The mathematical constant π, defined as the ratio of a circle's circumference to its diameter, has long captivated mathematicians [10]. Physical measurements of a circle's circumference and diameter to determine the value of π are prone to errors and hence, not considered the most precise method [11]. Mathematicians James Gregory and Gottfried Wilhelm Leibniz proposed several formulas to approximate the value of π [12]. While neither used exhaustion as π was not the value being calculated, their shared series for π/4 can be utilized to determine π's value through the inverse tangent function, specifically arctan(1). The relevance of π extends beyond geometry into engineering, as noted by several authors [13].

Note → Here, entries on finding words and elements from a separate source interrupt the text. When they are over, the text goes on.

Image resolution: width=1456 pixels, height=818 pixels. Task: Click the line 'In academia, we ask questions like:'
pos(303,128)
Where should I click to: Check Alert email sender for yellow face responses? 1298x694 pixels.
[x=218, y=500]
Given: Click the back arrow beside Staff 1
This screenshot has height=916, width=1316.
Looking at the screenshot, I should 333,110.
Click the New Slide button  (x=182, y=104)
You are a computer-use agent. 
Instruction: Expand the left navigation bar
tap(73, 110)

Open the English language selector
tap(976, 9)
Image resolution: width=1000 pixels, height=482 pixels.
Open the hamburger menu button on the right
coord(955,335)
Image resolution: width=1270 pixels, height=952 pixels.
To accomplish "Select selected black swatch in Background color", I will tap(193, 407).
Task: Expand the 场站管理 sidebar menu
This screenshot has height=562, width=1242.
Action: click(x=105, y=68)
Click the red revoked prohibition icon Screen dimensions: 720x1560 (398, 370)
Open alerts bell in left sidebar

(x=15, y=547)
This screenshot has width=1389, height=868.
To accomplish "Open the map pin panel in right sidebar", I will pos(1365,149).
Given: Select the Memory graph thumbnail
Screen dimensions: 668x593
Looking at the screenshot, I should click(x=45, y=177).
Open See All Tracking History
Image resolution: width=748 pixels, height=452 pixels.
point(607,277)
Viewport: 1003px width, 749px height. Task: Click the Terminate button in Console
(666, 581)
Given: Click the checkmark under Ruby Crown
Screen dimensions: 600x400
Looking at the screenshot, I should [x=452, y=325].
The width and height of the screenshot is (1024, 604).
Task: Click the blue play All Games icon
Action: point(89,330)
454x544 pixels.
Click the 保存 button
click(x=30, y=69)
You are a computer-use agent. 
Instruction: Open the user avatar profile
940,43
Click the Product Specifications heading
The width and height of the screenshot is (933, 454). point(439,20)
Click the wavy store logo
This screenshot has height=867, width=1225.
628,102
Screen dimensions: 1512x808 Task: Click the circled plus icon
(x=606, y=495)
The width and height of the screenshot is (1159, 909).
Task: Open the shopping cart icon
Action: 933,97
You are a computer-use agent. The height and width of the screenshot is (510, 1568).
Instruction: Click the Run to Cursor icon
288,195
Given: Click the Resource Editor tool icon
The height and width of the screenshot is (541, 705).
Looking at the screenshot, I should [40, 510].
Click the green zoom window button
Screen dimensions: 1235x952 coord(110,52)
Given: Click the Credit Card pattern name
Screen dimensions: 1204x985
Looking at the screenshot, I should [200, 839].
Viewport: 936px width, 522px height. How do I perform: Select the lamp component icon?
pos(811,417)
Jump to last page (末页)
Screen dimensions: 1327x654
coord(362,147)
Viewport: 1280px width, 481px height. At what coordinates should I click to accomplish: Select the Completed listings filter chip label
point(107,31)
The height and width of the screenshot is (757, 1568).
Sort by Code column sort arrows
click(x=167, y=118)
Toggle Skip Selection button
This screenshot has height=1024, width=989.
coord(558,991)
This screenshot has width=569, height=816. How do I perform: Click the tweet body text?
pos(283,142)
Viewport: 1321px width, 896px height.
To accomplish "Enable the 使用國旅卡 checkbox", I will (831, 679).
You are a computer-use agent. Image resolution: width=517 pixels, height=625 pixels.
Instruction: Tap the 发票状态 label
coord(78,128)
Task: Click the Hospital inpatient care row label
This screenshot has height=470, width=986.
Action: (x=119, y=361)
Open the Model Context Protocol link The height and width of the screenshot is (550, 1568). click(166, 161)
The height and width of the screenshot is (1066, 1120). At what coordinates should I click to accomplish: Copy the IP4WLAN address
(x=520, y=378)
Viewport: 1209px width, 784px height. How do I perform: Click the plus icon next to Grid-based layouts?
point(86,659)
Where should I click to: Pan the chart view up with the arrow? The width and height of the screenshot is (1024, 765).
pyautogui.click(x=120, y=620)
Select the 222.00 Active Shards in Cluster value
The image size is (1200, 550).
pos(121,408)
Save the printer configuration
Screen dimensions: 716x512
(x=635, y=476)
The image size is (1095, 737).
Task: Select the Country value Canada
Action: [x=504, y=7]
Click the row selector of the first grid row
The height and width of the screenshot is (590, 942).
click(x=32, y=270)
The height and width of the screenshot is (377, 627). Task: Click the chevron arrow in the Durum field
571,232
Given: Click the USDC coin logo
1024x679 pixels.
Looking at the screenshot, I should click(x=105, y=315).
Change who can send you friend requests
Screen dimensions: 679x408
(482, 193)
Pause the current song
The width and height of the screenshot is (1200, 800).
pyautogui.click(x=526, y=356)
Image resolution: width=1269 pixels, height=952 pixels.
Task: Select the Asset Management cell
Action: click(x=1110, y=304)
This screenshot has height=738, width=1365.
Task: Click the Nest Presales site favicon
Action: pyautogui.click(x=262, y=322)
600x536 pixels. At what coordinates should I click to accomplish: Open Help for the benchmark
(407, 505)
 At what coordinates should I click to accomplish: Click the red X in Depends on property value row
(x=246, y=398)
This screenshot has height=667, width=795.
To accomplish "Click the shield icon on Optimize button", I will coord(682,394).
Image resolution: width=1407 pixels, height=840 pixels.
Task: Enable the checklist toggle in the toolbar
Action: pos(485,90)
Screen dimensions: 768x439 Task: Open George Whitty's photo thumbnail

The application of computational tools for π estimation based on fundamental mathematical principles has emerged as a compelling topic within the domain of applied scientific computing [14]. The requirement for processing vast volumes of data necessitates innovative computational methods aimed at accelerating the process [15]. Parallel computing offers one such technique, promising enhanced computational capacity [16]. However, the construction of cost-effective parallel computing architectures from personal computers presents challenges due to their high costs and substantial space requirements.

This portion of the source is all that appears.